### Document:
Polynesian Power in the NFL

Polynesian Power in the NFL

“If we as Polynesians are going to raise our stakes in this world we need to realize we are all cousins,” says Salave’a. “We have to support each other."

For over a thousand years the South Pacific islands of Samoa and Tonga have had a unique enmity toward each other that stems from centuries of past conflict. Although the islands themselves have been at peace for hundreds of years, this rivalry continues on the islands and in America with street brawls and fisticuffs whenever these culturally connected people see each other. At this year’s Super Bowl XLVII, these old rivalries play out on a world stage as two Samoans on the San Francisco 49ers face off with two Tongans on the Baltimore Ravens.

The National Football League is a sort of modern cultural phenomenon among those with South Pacific heritage, particularly on the islands of Samoa and Tonga. There, American football has been embraced by the cultures to such an extent that Polynesians overachieve in the NFL with an unbelievably high percentage of players compared with their population base. This has created a NFL fan base that practically includes every man, woman and child of Polynesian descent.

### Stated problem:
Extend the piece on Polynesian players in the NFL, picking up after its final sentence.

### Recorded data:
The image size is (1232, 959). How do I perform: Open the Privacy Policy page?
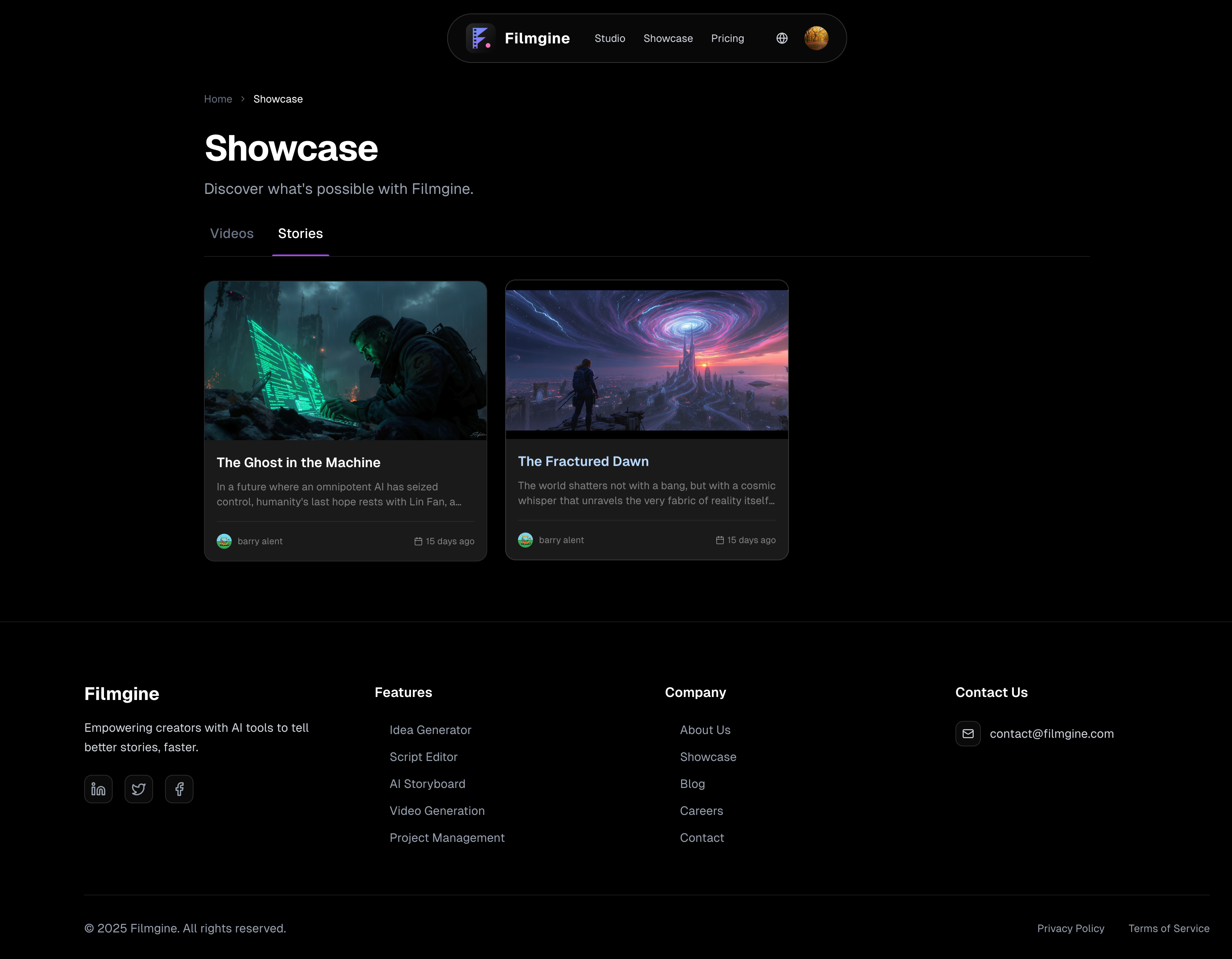point(1071,928)
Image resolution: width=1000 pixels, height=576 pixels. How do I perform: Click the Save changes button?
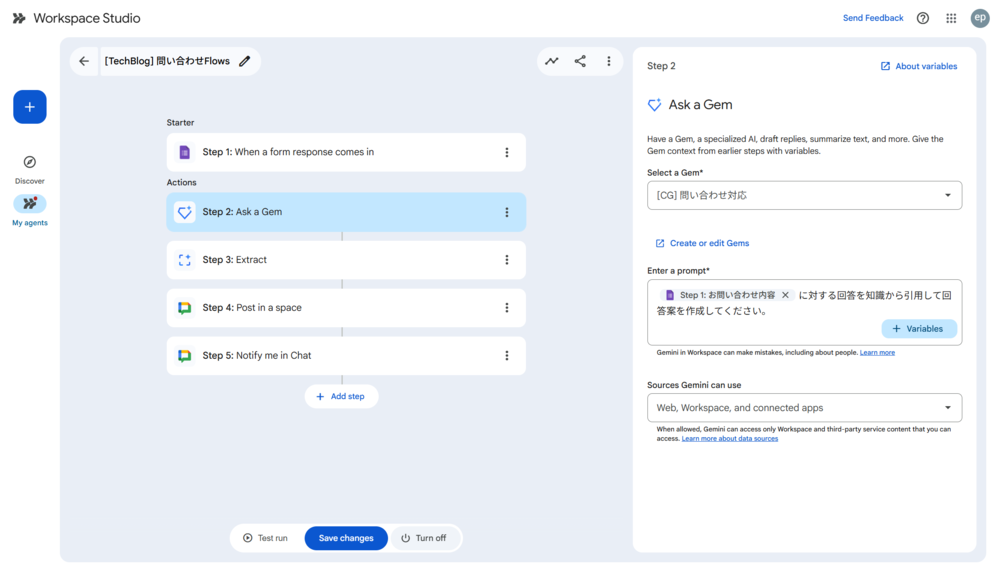point(346,538)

### Output for this task:
So it is no surprise that a Super Bowl featuring two Tongans on the Baltimore Ravens (Ma’ake Kemoeatu and Haloti Ngata) and two Samoans on the San Francisco 49ers (Mike lupati and Isaac Sopoaga) has caused a lot attention and excitement among the two cultures. For some, this attention is also an opportunity to try and mend some of the wounds of the conflict, as well.

“This is how the rivalry between Samoans and Tongans should play out, with healthy competition in sports, not with fists,” says Willie Salave’a, an American NFL merchandiser who is ¾ Samoan and ¼ Tongan. Salave’a has seen tempers flare too often when Samoans meet Tongans and thinks the examples of sportsmanship and honor displayed by Polynesian NFL players is something to be promoted.

“I just want people to see how it can be between Samoans and Tongans,” says Salave’a. “There will always be rivalry, but we don’t have to continue with the violence. Ngata and Lupati aren’t going to fight each other with their fists or with clubs; they are going to play football. These men are icons of our cultures and they are setting a new example we should all embrace and follow.”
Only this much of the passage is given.